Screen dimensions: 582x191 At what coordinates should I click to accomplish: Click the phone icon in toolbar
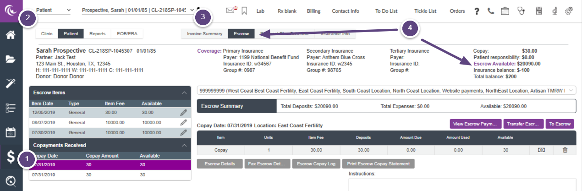(491, 11)
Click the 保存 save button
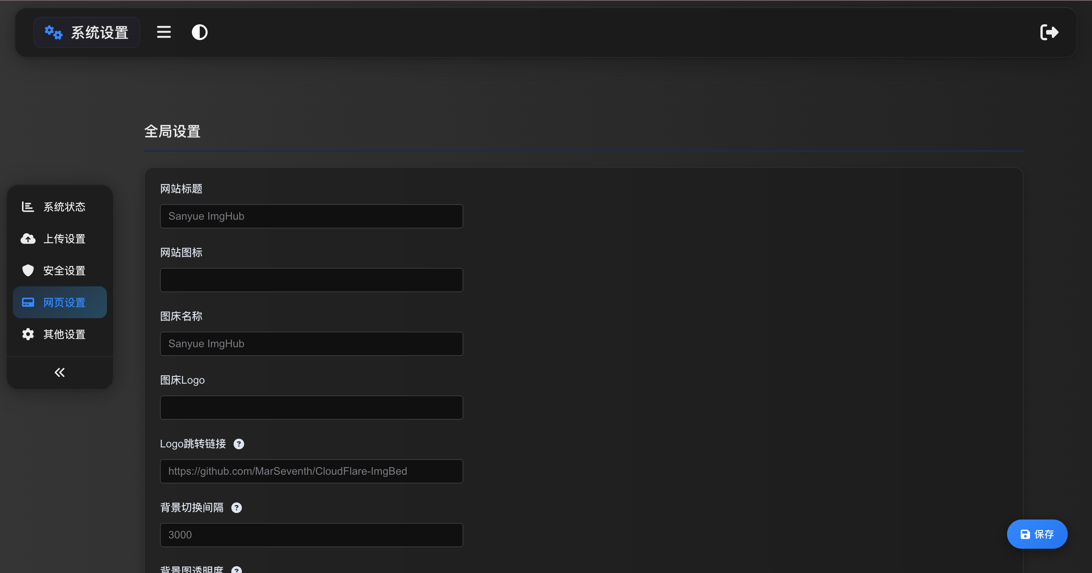 tap(1037, 534)
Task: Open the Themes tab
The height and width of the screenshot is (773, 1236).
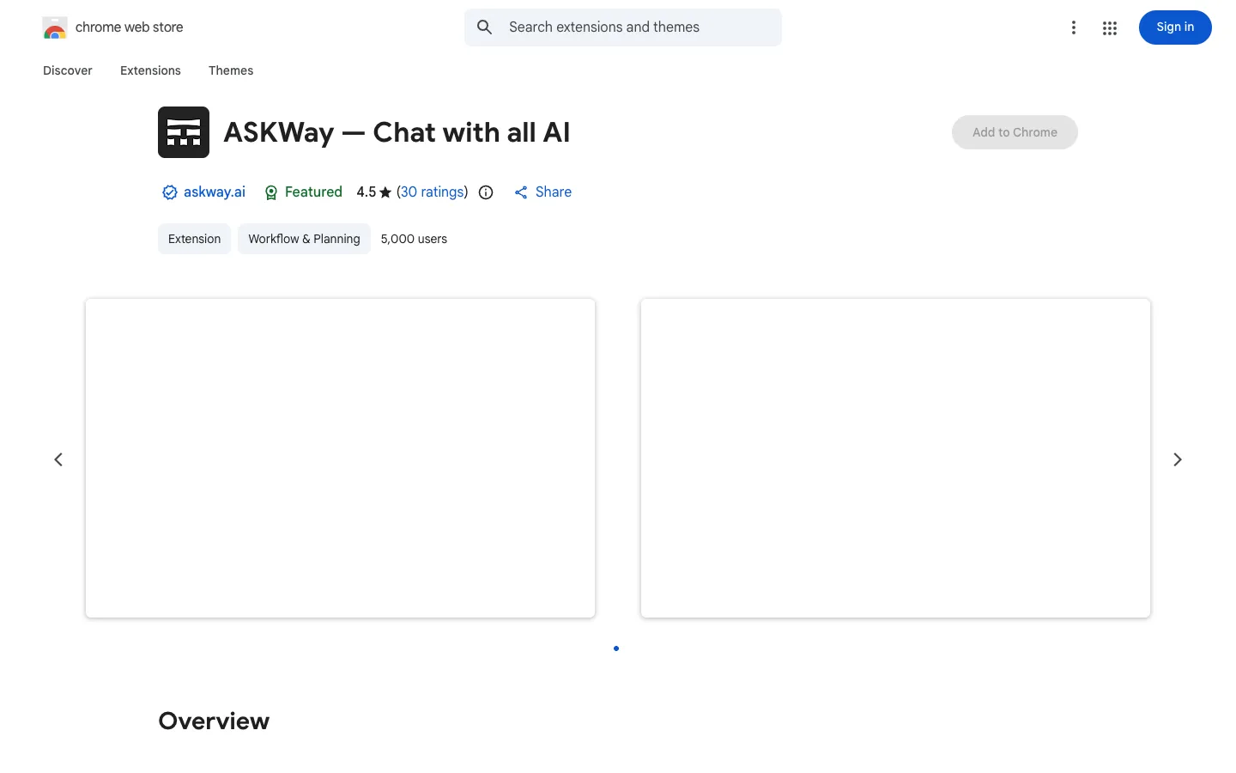Action: pos(231,70)
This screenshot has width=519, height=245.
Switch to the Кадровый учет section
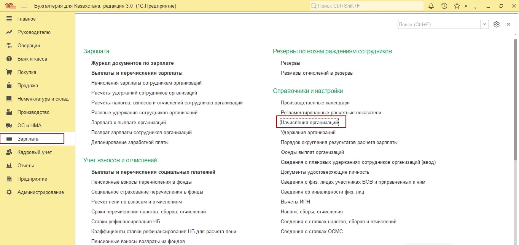[34, 152]

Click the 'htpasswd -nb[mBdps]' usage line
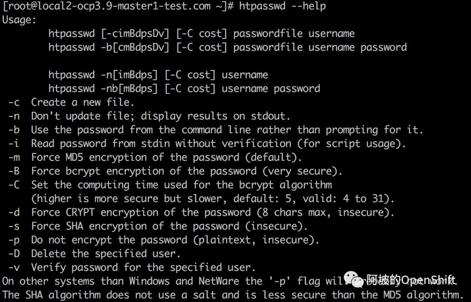[184, 89]
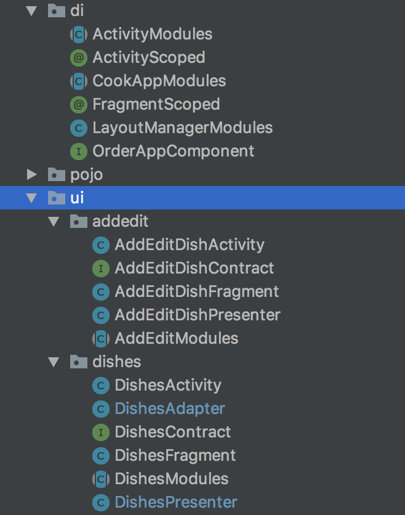Collapse the dishes package

[54, 362]

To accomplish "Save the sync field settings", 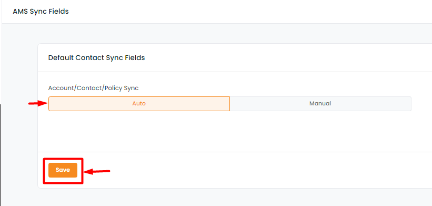I will pos(63,170).
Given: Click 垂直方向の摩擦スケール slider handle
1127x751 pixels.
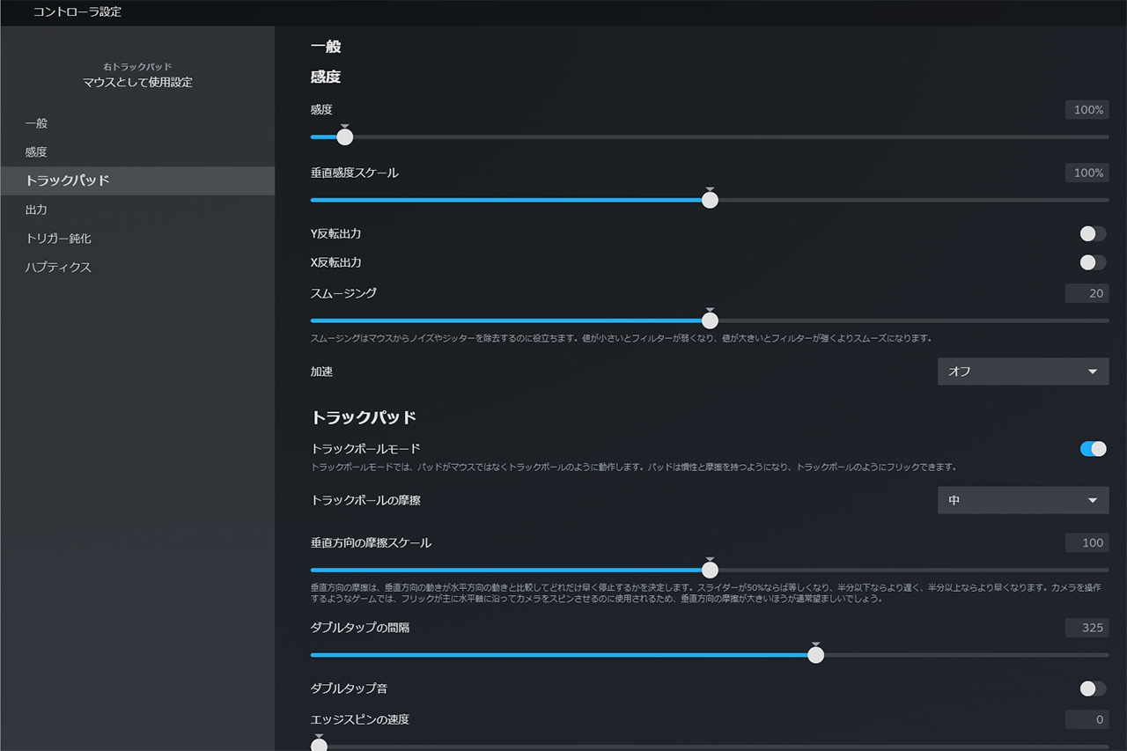Looking at the screenshot, I should pyautogui.click(x=710, y=570).
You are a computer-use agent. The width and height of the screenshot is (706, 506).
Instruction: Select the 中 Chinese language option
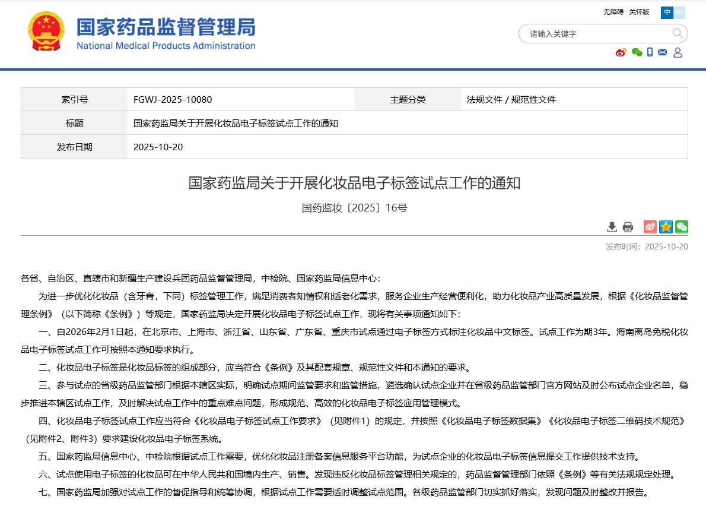(x=667, y=12)
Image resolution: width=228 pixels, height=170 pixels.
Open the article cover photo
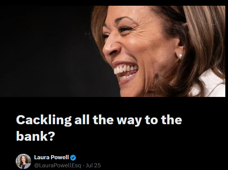click(112, 51)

▶ _What this task involves_: Return the lines of the listing exactly as they appear, beginning with the line that contains "Image resolution: width=228" and continuing through the end of the listing, with the pictures omitted.

▶ _The answer_:
Image resolution: width=228 pixels, height=170 pixels.
Open the article cover photo
click(112, 51)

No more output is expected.